C’est en enfermant une souris sous une cloche avec une plante qu’il y a 250 ans, Joseph Priestley devint sûr que la plante « répare » / « rafraîchit » l’air ; elle nous aide à respirer plus longtemps dans un espace sans air. Cette expérience l’a conduit à comprendre qu’une plante produit une substance indispensable à la vie animale, ce que nous appelons aujourd’hui l’oxygène.
Dans la foulée, en 1779, Jan Ingenhousz comprend que la lumière aide les plantes à « purifier » l’air. Juste après, à Genève, Jean Senebier montre que les plantes absorbent le CO₂ !
Et dire que c’est la bête expérience de Priestley qui a mis les hommes sur la piste de la photosynthèse. Vive la curiosité…
L’invention en sciences est stimulée notamment par les capacités de
1) regarder autrement, changer de perspective, réussir une construction mentale :
c’est en réalisant dans sa tête une expérience impossible à réaliser en pratique (deux objets glissant sans frottement sur un plan incliné infini) que Galilée a mieux compris les lois du mouvement et la chute des corps ;
c’est en se demandant ce qu’il verrait en chevauchant un rayon de lumière qu’Einstein a accouché de son hypothèse de relativité restreinte ;
2) faire des liens que personne n’avait faits et oser des hypothèses audacieuses, même apparemment farfelues et fortement critiquées :
c’est en regardant la découpe des continents comme un puzzle que Wegener a eu l’idée créative qu’ils avaient été d’abord soudés et qu’il a formulé l’hypothèse de la dérive des continents (une idée jugée folle à l’époque qui deviendra la tectonique des plaques) ;
3) inventer des modèles ou créer un instrument / un outil qui permet de voir ce qu’on ne voyait pas encore :
c’est en bricolant des maquettes en carton et en métal que Watson & Crick ont testé différentes formes possibles de la molécule, jusqu’à visualiser la double hélice de l’ADN ;
c’est en représentant les décisions humaines comme des stratégies mathématiques que Von Neumann et Morgenstern ont pu modéliser les comportements humains et créer la théorie des jeux ;
4) transformer un bug en opportunité, un accident en riche expérience :
c’est en ayant de la curiosité pour une expérience ratée (un champignon avait contaminé une boîte de culture) que Fleming a suivi cette piste hasardeuse fournie par hasard, jusqu’à découvrir la pénicilline.

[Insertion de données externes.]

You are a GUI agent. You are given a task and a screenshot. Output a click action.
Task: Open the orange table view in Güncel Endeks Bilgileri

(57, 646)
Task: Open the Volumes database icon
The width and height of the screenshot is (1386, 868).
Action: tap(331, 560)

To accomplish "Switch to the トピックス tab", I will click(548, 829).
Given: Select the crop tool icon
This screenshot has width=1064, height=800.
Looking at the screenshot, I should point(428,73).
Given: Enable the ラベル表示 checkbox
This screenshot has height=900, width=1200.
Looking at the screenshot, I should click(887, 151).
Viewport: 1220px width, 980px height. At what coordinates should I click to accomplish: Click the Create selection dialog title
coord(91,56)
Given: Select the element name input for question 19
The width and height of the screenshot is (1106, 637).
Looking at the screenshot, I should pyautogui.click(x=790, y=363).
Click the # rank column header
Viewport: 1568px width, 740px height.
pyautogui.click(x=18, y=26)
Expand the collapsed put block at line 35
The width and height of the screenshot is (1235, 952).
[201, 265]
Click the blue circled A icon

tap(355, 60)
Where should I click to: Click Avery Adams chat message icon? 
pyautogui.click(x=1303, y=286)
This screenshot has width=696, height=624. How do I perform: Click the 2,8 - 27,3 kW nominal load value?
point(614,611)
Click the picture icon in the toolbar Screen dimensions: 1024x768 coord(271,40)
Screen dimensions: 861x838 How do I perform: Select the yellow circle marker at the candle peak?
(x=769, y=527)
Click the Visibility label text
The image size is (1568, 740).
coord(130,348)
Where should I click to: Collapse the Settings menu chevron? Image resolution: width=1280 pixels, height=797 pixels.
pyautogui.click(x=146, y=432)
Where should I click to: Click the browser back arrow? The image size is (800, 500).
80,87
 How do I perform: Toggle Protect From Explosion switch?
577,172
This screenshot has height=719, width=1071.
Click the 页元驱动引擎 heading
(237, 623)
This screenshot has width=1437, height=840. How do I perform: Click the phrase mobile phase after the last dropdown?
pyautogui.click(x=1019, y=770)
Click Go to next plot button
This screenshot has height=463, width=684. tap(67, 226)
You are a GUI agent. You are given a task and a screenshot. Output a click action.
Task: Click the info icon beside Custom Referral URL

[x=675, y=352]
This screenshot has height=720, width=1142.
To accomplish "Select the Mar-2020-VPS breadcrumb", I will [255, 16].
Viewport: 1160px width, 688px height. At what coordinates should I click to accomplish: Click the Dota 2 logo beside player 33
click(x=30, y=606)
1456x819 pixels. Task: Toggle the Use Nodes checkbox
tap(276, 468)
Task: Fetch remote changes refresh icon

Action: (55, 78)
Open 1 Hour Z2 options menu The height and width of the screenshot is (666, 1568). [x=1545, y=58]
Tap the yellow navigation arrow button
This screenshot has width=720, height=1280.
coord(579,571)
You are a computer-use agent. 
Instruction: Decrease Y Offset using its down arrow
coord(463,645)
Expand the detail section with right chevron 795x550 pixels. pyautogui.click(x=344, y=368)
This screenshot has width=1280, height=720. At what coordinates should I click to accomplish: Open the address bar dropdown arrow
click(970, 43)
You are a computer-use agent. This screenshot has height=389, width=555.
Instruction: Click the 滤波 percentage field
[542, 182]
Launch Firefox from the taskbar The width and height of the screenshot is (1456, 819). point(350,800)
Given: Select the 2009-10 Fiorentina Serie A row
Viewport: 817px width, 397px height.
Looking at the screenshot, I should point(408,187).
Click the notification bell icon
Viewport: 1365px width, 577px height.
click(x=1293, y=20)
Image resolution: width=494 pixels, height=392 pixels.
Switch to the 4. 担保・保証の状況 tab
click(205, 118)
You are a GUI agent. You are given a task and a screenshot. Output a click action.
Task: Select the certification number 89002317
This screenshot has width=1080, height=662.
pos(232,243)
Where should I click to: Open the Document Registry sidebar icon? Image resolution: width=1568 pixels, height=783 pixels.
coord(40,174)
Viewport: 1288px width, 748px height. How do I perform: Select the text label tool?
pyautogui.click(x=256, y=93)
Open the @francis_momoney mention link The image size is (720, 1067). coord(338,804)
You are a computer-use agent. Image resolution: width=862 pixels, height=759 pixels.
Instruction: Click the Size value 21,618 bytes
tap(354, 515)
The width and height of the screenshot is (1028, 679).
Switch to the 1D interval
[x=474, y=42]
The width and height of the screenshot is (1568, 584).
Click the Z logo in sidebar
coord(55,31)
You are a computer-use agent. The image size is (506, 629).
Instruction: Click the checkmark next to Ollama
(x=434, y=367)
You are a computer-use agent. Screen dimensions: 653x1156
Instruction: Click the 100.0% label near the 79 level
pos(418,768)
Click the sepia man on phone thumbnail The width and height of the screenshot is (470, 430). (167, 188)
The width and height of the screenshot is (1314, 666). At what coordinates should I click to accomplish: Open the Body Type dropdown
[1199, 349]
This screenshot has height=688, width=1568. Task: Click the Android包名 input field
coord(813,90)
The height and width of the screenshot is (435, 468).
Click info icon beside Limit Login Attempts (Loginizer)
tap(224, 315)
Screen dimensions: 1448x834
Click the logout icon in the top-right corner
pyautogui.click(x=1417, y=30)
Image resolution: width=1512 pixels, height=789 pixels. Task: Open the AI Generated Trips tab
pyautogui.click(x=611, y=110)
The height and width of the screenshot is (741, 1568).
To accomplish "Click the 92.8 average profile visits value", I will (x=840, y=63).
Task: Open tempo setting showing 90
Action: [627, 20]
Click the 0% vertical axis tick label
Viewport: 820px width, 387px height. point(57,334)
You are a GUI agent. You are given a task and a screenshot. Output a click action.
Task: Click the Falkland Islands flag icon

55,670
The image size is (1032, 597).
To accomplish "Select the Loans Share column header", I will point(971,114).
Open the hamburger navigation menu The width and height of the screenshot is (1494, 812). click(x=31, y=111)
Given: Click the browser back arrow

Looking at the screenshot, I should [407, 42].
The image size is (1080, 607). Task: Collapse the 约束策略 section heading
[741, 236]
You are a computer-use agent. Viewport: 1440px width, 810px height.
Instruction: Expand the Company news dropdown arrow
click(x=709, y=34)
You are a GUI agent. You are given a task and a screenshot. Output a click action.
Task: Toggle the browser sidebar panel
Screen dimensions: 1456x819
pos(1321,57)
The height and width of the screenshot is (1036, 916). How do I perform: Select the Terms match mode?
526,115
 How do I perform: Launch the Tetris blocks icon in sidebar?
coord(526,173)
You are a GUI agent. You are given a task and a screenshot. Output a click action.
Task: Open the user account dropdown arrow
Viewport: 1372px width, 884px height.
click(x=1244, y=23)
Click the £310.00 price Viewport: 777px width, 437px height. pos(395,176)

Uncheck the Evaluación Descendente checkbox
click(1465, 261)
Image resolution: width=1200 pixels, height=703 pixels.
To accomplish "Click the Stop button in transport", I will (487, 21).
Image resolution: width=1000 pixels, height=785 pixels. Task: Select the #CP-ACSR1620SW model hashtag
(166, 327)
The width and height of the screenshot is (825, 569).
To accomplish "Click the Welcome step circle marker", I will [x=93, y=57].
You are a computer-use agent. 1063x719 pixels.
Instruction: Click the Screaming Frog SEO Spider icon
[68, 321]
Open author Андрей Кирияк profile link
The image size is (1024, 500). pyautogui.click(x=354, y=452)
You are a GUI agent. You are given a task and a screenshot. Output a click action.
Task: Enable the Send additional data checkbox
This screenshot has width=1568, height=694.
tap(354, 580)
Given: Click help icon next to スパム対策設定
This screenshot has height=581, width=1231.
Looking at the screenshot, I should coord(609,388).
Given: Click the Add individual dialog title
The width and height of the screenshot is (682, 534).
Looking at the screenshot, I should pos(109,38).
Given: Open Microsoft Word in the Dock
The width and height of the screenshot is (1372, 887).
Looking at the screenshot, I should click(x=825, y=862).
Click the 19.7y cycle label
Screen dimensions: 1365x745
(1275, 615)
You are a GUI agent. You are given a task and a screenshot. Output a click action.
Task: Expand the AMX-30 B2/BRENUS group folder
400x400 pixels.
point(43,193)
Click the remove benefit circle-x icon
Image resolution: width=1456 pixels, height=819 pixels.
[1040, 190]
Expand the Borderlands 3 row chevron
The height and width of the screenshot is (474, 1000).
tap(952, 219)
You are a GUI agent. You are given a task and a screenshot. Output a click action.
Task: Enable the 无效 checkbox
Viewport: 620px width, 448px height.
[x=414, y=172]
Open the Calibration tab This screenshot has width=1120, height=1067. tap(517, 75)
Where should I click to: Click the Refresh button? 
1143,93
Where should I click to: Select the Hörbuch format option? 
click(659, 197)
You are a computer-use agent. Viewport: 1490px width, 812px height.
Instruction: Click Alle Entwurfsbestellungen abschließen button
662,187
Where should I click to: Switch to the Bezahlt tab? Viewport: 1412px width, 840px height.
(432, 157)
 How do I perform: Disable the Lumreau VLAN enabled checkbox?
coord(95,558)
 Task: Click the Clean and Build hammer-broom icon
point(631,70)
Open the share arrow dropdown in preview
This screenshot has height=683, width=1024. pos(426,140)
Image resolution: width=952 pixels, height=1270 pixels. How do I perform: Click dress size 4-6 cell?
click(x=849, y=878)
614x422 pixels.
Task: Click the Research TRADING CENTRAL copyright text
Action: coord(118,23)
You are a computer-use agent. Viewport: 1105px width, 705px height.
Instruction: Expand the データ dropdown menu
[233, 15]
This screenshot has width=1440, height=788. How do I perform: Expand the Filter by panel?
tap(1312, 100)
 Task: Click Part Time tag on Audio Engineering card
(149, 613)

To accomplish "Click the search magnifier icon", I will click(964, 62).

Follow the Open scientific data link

‘Gargouille’ est une onomatopée primitive : « garg- » (bruit de gorge) + « goule » (gueule) => « gueule qui gargouille ».
Et quand ces bruits montent des profondeurs grouillantes de l’estomac, on parle de gargouillis !
Quelle intéressante réalité que les gargouilles : 1) elles rendent grand service en déversant l’eau de pluie loin des murs, pour protéger les fondations ; 2) elles ont forme monstrueuse, figure fantastique, symbolisant les dangers du Mal et de ses tentations !?
Cette ambivalence entre bienfaits et dangers est si fréquente : l’eau (un cyclone est essentiel pour bien des îles car il leur apporte de grandes quantités d’eau douce ET ses vents de 2 à 300 kms/h. peuvent tout balayer), le feu purificateur ET destructeur, la mère nourricière ET possessive, la technologie source de progrès ET arme d’oppression aux mains des malveillants, le temps (chance ou malchance ? ; Janus aux deux visages), etc.
Une fusée qui quitte la terre ne cherche pas tant à monter qu’à entrer en orbite. Elle monte verticalement uniquement pour traverser les couches les plus denses de l’atmosphère (où les frottements sont les plus importants). Et dès que l’air se raréfie, elle amorce son « virage gravitationnel », suivant une trajectoire qui dessine un bel arc dans le ciel, utilisant la gravité terrestre pour changer de direction avec un minimum de carburant. Le jeu consiste à tomber vers la Terre, tout en allant assez vite pour que ma chute rejoigne la courbure de la planète.